Exercise details →
Please return, unchanged, the entries from the line that contains "https://doi.org/10.3389/fpsyt.2013.00001 (76, 42)" through the end of the entries, inclusive.
══════════════════════════════
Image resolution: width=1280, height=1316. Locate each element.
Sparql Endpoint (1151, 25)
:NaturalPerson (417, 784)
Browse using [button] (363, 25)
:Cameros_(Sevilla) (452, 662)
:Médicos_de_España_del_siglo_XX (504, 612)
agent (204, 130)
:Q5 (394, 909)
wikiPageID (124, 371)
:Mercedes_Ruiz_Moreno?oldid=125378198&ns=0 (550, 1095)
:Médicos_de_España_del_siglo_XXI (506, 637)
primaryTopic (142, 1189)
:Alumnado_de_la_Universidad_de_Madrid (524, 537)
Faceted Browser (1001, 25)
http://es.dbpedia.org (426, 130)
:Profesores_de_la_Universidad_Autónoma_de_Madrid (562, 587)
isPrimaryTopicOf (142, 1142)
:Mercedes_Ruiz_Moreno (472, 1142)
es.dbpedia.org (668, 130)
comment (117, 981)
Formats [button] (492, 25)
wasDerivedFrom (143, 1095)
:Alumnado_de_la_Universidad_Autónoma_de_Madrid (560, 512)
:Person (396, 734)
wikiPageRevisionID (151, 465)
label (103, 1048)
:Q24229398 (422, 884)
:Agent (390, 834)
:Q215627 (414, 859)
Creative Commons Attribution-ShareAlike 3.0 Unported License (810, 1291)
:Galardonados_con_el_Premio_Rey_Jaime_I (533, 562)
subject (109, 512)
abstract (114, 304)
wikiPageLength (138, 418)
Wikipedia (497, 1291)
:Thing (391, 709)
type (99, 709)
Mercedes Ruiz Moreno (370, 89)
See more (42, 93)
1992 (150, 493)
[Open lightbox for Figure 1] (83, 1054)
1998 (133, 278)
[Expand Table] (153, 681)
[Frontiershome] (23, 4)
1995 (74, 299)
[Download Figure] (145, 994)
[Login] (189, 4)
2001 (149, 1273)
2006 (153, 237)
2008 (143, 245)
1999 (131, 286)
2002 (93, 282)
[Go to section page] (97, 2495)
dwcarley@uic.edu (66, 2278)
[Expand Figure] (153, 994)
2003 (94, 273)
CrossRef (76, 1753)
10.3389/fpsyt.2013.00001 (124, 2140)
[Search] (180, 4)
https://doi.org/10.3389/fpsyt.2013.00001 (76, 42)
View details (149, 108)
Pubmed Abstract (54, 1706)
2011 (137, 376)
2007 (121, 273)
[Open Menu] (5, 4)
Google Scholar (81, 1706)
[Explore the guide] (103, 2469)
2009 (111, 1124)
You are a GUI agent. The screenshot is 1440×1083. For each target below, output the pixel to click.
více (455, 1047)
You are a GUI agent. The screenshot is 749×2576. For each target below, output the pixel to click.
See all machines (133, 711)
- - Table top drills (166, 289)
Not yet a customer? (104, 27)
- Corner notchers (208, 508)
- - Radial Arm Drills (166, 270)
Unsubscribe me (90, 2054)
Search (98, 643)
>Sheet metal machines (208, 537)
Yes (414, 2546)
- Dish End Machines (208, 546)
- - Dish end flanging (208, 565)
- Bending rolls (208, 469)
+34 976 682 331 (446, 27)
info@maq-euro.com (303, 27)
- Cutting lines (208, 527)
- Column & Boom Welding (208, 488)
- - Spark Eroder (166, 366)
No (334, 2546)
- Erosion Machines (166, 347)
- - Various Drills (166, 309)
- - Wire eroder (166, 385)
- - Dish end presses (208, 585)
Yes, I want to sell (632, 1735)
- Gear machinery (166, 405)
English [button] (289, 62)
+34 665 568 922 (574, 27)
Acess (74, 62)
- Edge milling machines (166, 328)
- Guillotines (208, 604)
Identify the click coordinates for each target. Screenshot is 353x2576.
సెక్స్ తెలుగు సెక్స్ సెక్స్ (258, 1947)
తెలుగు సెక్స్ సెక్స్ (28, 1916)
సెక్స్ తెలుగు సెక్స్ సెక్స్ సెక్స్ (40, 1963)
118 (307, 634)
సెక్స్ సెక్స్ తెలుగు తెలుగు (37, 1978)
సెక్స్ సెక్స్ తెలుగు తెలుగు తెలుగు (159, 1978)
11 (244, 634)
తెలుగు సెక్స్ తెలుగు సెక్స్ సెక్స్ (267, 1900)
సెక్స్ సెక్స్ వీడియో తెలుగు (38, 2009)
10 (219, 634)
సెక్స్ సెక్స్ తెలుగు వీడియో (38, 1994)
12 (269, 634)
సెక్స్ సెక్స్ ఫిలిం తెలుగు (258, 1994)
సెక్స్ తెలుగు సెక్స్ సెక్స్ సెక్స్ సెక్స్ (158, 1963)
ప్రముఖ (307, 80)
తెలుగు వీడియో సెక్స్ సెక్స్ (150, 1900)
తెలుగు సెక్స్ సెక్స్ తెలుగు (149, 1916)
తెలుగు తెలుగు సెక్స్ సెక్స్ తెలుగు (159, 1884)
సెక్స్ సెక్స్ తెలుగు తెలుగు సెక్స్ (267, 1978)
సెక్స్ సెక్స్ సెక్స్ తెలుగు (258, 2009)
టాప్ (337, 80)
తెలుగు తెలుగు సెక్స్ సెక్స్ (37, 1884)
══════════════════════════════
Answer in full →
https://doi.org/10.3389/fpsyt.2013.00001 (76, 42)
View details (149, 108)
Pubmed Abstract (54, 1706)
2011 (137, 376)
2007 (121, 273)
[Open Menu] (5, 4)
Google Scholar (81, 1706)
[Explore the guide] (103, 2469)
2009 (111, 1124)
You are a GUI agent. The screenshot is 1440×1083. For each target below, output the pixel to click.
více (455, 1047)
You are a GUI agent. The screenshot is 749×2576. For each target below, output the pixel to click.
See all machines (133, 711)
- - Table top drills (166, 289)
Not yet a customer? (104, 27)
- Corner notchers (208, 508)
- - Radial Arm Drills (166, 270)
Unsubscribe me (90, 2054)
Search (98, 643)
>Sheet metal machines (208, 537)
Yes (414, 2546)
- Dish End Machines (208, 546)
- - Dish end flanging (208, 565)
- Bending rolls (208, 469)
+34 976 682 331 (446, 27)
info@maq-euro.com (303, 27)
- Cutting lines (208, 527)
- Column & Boom Welding (208, 488)
- - Spark Eroder (166, 366)
No (334, 2546)
- Erosion Machines (166, 347)
- - Various Drills (166, 309)
- - Wire eroder (166, 385)
- - Dish end presses (208, 585)
Yes, I want to sell (632, 1735)
- Gear machinery (166, 405)
English [button] (289, 62)
+34 665 568 922 (574, 27)
Acess (74, 62)
- Edge milling machines (166, 328)
- Guillotines (208, 604)
Identify the click coordinates for each target. Screenshot is 353x2576.
సెక్స్ తెలుగు సెక్స్ సెక్స్ (258, 1947)
తెలుగు సెక్స్ సెక్స్ (28, 1916)
సెక్స్ తెలుగు సెక్స్ సెక్స్ సెక్స్ (40, 1963)
118 (307, 634)
సెక్స్ సెక్స్ తెలుగు తెలుగు (37, 1978)
సెక్స్ సెక్స్ తెలుగు తెలుగు తెలుగు (159, 1978)
11 (244, 634)
తెలుగు సెక్స్ తెలుగు సెక్స్ సెక్స్ (267, 1900)
సెక్స్ సెక్స్ వీడియో తెలుగు (38, 2009)
10 (219, 634)
సెక్స్ సెక్స్ తెలుగు వీడియో (38, 1994)
12 (269, 634)
సెక్స్ సెక్స్ ఫిలిం తెలుగు (258, 1994)
సెక్స్ తెలుగు సెక్స్ సెక్స్ సెక్స్ సెక్స్ (158, 1963)
ప్రముఖ (307, 80)
తెలుగు వీడియో సెక్స్ సెక్స్ (150, 1900)
తెలుగు సెక్స్ సెక్స్ తెలుగు (149, 1916)
తెలుగు తెలుగు సెక్స్ సెక్స్ తెలుగు (159, 1884)
సెక్స్ సెక్స్ తెలుగు తెలుగు సెక్స్ (267, 1978)
సెక్స్ సెక్స్ సెక్స్ తెలుగు (258, 2009)
టాప్ (337, 80)
తెలుగు తెలుగు సెక్స్ సెక్స్ (37, 1884)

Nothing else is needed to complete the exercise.